● **Saved entries**:
-------
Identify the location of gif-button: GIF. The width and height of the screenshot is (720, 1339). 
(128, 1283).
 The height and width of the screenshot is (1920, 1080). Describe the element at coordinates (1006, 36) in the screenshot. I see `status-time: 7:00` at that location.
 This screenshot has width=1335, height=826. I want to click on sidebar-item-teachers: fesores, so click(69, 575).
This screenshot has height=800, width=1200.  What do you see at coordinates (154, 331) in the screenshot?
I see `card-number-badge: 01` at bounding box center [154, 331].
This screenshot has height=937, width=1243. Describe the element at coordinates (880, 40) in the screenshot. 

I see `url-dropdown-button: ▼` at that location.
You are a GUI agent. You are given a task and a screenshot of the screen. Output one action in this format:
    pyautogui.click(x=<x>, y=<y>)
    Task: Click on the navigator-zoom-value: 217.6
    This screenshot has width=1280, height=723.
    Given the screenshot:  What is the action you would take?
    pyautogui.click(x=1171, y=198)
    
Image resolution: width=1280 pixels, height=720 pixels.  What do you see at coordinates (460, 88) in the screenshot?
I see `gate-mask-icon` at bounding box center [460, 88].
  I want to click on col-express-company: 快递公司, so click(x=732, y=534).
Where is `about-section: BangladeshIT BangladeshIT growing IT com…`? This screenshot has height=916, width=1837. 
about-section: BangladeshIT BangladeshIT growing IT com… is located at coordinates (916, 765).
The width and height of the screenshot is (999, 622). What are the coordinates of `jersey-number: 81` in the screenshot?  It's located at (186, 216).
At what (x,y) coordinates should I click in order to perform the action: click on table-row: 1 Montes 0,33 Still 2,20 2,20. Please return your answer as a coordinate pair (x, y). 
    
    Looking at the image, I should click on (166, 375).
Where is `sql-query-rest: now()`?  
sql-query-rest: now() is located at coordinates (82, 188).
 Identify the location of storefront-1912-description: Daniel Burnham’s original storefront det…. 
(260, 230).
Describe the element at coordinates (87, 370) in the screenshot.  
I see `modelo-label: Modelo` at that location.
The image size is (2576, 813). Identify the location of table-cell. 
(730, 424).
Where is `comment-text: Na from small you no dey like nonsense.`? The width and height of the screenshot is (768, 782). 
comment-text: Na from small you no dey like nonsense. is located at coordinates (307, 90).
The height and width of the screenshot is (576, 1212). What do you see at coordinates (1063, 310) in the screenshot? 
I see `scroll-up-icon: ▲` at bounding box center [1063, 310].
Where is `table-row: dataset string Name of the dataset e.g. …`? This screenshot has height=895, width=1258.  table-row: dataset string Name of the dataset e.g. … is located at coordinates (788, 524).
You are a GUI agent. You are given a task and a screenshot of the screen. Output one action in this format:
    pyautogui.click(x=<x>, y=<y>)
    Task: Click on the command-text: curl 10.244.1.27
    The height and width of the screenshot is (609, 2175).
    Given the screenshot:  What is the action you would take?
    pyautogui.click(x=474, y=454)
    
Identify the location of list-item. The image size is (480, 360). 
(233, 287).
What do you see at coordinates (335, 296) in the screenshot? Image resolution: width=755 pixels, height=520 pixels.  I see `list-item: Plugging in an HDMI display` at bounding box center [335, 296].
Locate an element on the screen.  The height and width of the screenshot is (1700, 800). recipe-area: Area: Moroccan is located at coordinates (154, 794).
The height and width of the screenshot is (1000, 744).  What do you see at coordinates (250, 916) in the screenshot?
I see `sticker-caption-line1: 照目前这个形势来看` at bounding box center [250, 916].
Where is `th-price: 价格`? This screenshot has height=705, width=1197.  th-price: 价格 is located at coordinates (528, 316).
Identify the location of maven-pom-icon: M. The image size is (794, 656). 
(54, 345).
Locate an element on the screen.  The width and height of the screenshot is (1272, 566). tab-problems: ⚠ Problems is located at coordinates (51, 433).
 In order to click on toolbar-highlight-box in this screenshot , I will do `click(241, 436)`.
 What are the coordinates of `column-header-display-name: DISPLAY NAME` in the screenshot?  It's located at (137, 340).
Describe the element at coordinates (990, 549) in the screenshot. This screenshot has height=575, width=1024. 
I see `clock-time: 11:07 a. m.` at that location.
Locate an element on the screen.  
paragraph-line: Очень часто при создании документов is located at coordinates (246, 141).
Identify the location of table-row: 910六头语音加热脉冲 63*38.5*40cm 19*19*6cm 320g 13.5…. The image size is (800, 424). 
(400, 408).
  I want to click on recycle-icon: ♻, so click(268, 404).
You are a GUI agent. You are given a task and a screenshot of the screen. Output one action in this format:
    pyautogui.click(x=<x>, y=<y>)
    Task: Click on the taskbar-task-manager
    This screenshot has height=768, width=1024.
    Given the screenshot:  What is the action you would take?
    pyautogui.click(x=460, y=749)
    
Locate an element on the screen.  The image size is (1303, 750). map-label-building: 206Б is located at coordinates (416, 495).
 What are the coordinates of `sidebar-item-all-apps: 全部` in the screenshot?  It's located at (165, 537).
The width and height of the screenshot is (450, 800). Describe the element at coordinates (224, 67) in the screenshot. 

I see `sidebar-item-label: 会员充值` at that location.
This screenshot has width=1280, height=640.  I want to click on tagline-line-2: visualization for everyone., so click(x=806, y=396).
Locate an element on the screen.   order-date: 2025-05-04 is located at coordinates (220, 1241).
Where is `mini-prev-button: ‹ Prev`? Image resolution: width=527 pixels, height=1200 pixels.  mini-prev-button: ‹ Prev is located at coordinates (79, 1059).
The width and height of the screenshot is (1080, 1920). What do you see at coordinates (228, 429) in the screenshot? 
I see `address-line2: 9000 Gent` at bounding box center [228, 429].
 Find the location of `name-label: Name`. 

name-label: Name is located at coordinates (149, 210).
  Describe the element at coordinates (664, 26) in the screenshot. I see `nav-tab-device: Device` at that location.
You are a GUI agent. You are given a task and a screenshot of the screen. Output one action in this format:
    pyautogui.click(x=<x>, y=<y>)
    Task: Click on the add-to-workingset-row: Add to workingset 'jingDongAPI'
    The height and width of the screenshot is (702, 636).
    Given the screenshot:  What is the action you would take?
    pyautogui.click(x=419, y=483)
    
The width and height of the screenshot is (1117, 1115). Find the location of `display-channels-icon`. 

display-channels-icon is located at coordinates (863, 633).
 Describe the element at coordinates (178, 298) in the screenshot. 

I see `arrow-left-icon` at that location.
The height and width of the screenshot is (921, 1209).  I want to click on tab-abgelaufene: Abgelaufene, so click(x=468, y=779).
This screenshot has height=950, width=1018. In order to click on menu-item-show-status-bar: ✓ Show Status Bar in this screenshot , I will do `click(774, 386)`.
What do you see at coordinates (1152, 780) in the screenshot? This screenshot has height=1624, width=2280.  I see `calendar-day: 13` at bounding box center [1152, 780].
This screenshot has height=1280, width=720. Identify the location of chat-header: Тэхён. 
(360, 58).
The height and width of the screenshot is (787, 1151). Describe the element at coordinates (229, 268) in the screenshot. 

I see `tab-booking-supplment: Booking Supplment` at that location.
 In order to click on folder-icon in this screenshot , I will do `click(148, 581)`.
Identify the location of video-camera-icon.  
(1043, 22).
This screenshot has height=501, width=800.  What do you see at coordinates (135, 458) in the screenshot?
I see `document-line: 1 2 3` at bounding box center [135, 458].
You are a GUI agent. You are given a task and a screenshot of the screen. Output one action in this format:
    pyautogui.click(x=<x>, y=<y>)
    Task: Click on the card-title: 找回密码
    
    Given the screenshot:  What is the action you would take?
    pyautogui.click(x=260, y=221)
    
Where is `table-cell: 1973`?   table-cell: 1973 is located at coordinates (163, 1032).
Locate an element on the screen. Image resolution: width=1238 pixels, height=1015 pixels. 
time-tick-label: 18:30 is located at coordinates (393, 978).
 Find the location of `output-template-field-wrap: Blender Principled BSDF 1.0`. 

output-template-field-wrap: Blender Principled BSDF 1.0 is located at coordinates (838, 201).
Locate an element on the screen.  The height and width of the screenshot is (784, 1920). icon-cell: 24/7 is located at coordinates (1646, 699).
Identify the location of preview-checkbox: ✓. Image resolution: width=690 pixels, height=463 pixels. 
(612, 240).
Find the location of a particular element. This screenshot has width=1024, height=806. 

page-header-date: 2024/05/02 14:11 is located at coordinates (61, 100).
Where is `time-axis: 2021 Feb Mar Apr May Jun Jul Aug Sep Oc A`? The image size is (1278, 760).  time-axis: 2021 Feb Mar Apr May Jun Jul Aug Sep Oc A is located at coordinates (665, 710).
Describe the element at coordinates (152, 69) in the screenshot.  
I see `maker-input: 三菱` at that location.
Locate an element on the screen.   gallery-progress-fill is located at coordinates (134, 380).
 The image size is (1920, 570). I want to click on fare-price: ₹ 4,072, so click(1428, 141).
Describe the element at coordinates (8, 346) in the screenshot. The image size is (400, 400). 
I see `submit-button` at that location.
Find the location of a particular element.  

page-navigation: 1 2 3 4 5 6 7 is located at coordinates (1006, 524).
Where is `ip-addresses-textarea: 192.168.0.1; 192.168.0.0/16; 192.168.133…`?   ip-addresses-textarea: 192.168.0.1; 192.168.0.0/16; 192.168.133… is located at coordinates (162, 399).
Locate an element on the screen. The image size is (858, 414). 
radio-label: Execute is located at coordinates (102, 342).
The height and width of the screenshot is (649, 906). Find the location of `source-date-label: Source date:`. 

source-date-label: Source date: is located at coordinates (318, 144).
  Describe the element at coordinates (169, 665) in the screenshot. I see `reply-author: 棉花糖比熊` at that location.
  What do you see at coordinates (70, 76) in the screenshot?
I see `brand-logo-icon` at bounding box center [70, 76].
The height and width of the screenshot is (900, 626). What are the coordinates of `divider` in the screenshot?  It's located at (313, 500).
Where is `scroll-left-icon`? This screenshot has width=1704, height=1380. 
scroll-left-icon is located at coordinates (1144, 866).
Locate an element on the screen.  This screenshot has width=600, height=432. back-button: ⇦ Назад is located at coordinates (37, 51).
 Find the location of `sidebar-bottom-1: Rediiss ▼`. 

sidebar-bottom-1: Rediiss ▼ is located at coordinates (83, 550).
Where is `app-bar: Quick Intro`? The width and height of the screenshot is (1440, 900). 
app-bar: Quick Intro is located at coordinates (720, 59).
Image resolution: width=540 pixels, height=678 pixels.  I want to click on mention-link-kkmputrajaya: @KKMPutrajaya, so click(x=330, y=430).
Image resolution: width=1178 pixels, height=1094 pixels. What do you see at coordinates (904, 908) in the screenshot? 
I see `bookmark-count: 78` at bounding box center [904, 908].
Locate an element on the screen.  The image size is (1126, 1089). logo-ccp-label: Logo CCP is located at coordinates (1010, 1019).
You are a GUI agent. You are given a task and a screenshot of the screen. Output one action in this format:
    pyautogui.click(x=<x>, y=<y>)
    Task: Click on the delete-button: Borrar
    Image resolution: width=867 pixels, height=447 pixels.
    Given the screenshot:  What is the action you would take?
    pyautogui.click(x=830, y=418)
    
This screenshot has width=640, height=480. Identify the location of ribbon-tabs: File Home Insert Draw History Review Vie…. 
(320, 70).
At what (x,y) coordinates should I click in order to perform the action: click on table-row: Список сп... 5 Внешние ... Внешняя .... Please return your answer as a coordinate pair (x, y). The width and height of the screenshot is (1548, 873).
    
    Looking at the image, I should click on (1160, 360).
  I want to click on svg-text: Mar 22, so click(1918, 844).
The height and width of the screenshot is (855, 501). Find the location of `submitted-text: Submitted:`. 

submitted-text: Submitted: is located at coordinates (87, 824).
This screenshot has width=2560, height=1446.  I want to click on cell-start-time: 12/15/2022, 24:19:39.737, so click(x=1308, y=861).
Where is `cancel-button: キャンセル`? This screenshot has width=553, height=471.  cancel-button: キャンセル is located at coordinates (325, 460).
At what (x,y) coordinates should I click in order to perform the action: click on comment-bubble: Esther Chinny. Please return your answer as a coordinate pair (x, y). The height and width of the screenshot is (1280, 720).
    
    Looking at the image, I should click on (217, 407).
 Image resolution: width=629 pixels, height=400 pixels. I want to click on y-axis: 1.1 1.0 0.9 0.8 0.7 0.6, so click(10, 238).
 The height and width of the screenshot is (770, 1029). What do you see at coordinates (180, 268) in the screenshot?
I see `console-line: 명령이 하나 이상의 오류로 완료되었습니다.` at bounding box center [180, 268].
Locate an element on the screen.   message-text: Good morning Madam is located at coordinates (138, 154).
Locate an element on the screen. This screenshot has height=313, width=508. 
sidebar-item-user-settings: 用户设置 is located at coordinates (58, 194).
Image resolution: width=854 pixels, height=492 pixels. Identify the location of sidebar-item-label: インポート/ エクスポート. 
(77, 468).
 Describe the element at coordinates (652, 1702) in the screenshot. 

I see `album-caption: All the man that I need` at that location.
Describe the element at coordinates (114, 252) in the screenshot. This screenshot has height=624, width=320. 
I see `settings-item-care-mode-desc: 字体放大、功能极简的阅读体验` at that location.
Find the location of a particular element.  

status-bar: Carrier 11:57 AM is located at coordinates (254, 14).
-------
● **To-do item**: Reproduce word for word the lines of the records above, beginning with the line that contains "coordinates (163, 1032)." and continuing through the line that contains "page-header-date: 2024/05/02 14:11".

● **Result**:
Where is `table-cell: 1973`?   table-cell: 1973 is located at coordinates (163, 1032).
Locate an element on the screen. Image resolution: width=1238 pixels, height=1015 pixels. 
time-tick-label: 18:30 is located at coordinates (393, 978).
 Find the location of `output-template-field-wrap: Blender Principled BSDF 1.0`. 

output-template-field-wrap: Blender Principled BSDF 1.0 is located at coordinates (838, 201).
Locate an element on the screen.  The height and width of the screenshot is (784, 1920). icon-cell: 24/7 is located at coordinates (1646, 699).
Identify the location of preview-checkbox: ✓. Image resolution: width=690 pixels, height=463 pixels. 
(612, 240).
Find the location of a particular element. This screenshot has width=1024, height=806. 

page-header-date: 2024/05/02 14:11 is located at coordinates (61, 100).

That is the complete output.